Conquering the Fear Factor of Midlife Dating – Part Three

kiss“But there’s more…” - the three words made famous by late night infomercials – apply to mid-life dating as well.

In this crazy world, where the news plays up the dangers lurking around the next corner, you may have other very real concerns about dating. When you let anyone into your life, you run the risk of being hurt and betrayed emotionally, but today, much more is at stake.  You do not want to put your heart on the line and be scammed, abused, infected, or worse.  With the prevalence of internet dating, wolves and lions can portray themselves as sheep and lambs.
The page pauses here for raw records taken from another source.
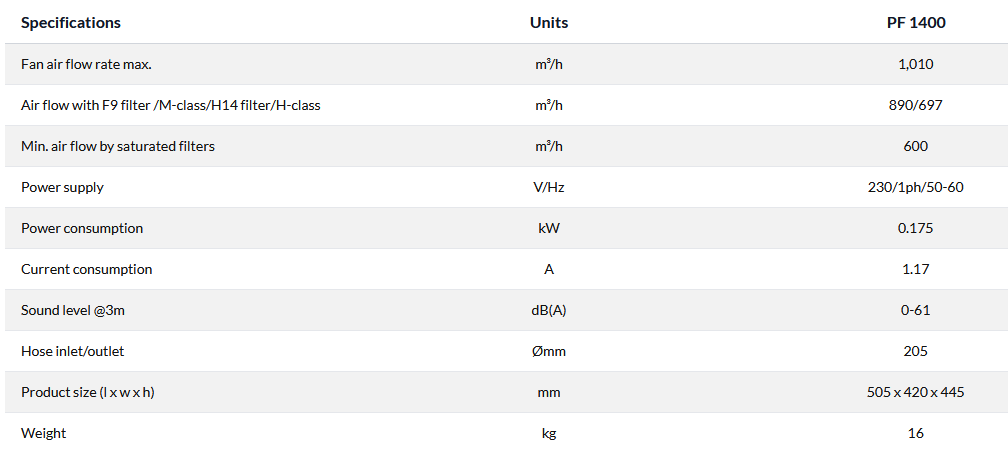Click the V/Hz unit cell
The width and height of the screenshot is (1008, 468).
click(549, 187)
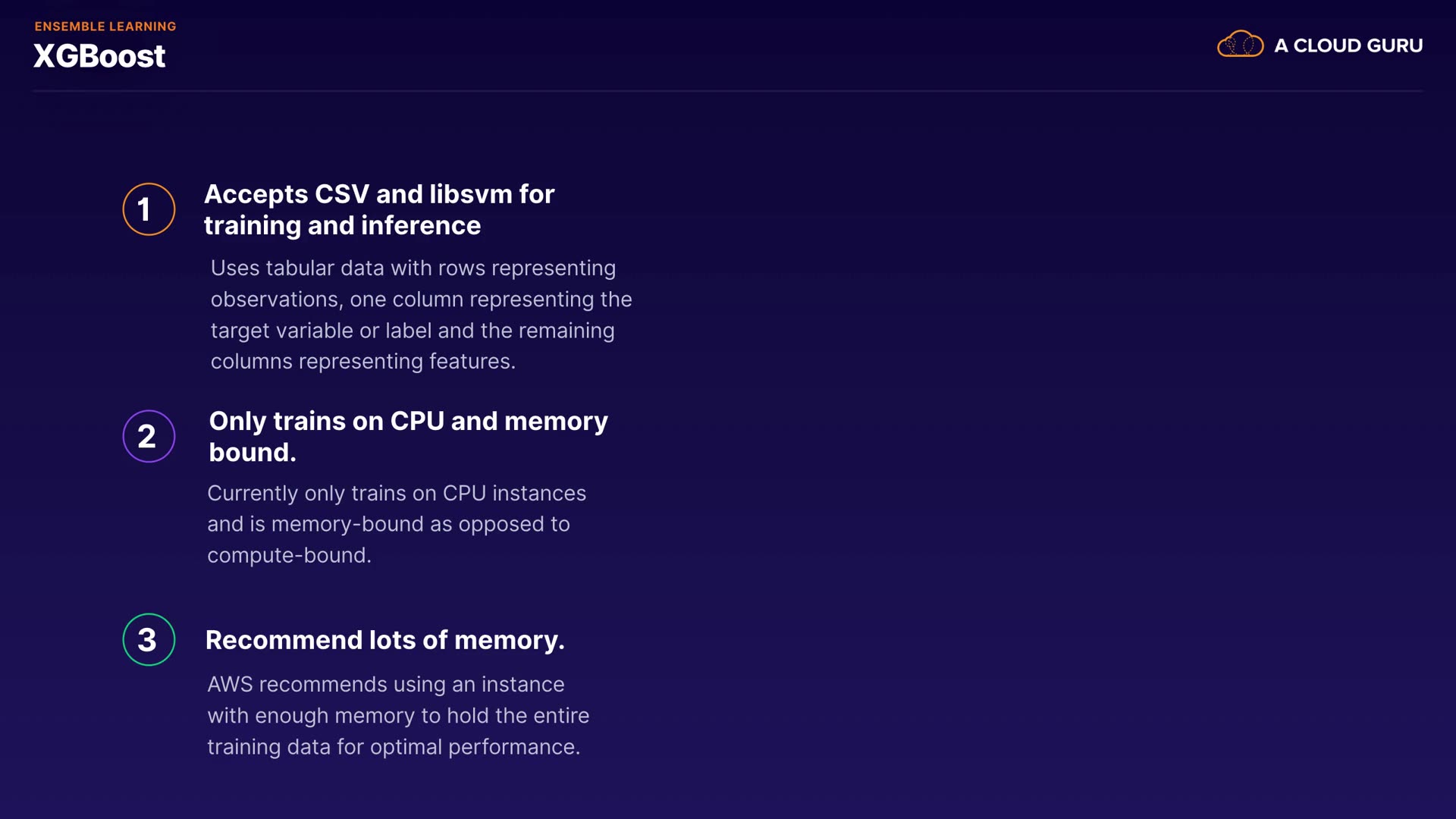Image resolution: width=1456 pixels, height=819 pixels.
Task: Click the horizontal divider line below the title
Action: (728, 91)

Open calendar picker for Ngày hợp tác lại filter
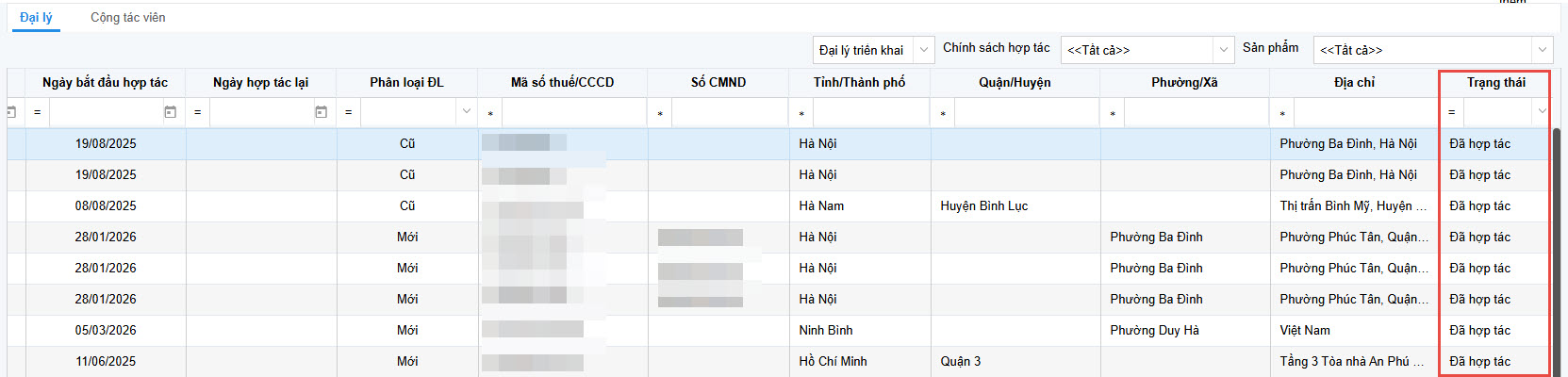[322, 112]
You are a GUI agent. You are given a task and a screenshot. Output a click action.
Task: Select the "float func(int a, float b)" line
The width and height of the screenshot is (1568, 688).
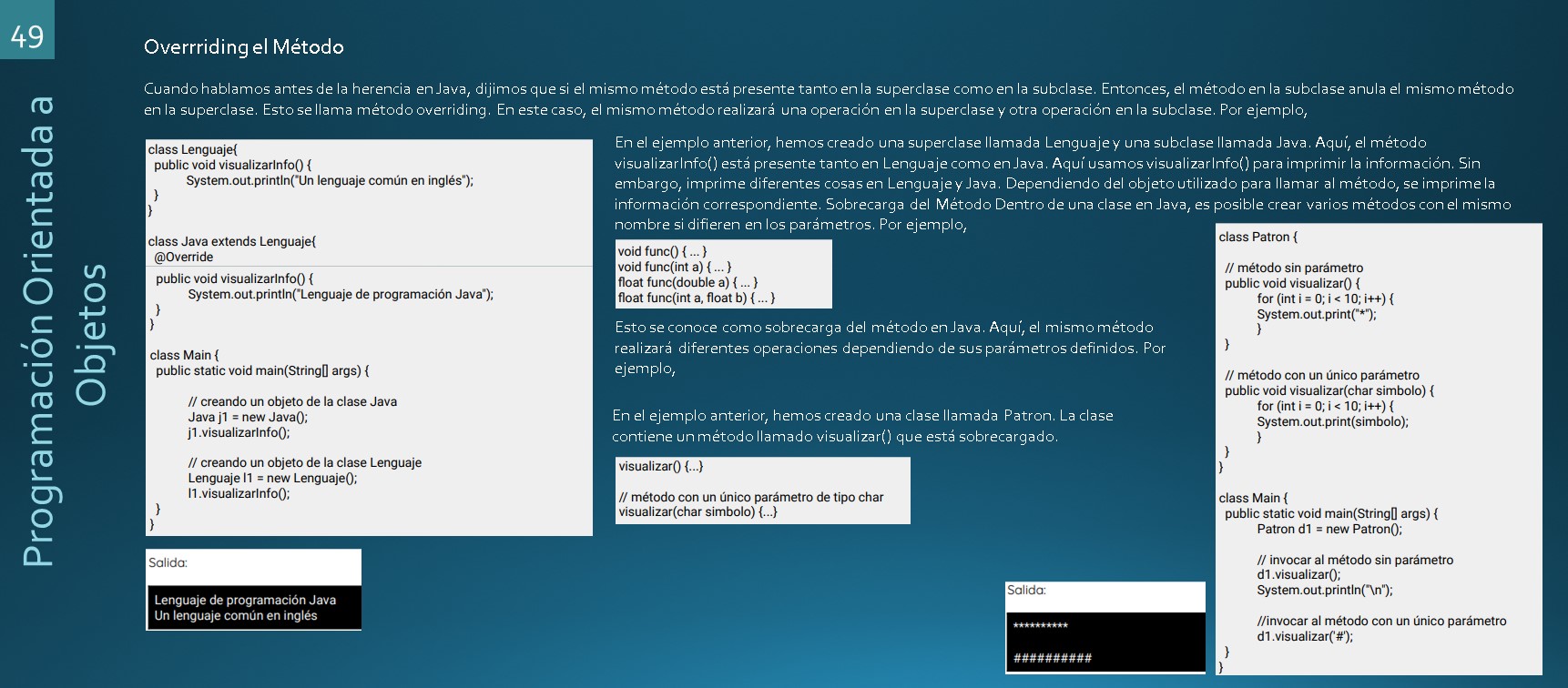pyautogui.click(x=696, y=298)
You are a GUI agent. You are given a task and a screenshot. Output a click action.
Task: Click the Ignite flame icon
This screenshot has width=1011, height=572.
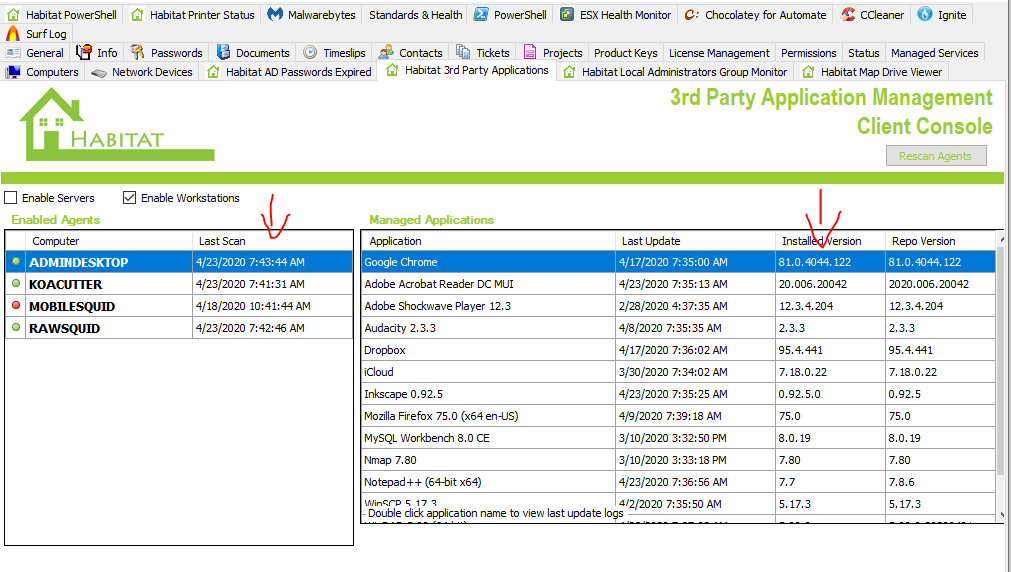tap(925, 15)
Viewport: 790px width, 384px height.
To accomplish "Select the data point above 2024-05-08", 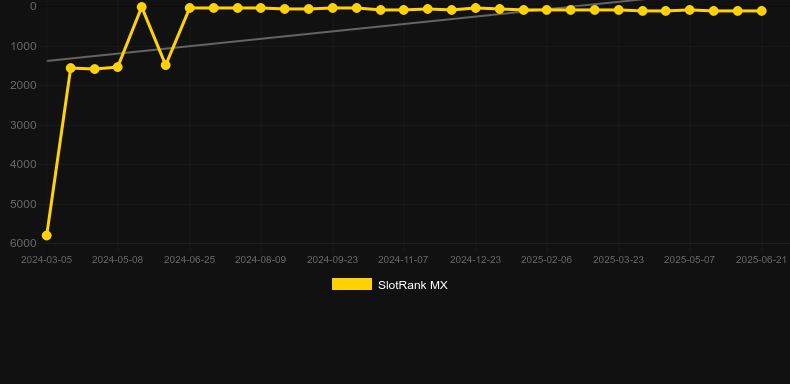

These realities make it necessary to exercise cautions on top of the usual ones about not jumping into a relationship too quickly.  If you find someone you would like to meet or get to know, just exercise reasonable care, such as meeting in a public place and not revealing intimate details about yourself until you know them a little better.  As your relationship deepens, do the math.  Does everything they say add up?  Watch for discrepancies.  If you decide to try online dating services, be particular; remember - you are in the process of screening potential partners.  Established services like eHarmony have a cost associated with them, as they screen potential individuals in a more thorough way than many free sites; however, choosing a site that suits you is key.

Between the last time you dated and now, the sexual revolution has changed perceptions about the relationship between sex and love so that things are more casual now.  This does not mean that you have to change your values if you are not comfortable with intimacy without a long term commitment, but sex is often a part of relationships that are not expected to lead to marriage.  If you decide to join the revolution, fears about STDs and HIV must temper your behavior.  You must also be prepared to discuss thing like contraception, protection, and HIV testing with new partners as soon as the relationship starts to turn romantic.

Dating can be a wonderful entrée to an exciting new chapter of your life. You must protect yourself from physical and emotional harm, but conquering your own personal fear factor is the first step to new adventures and happy times.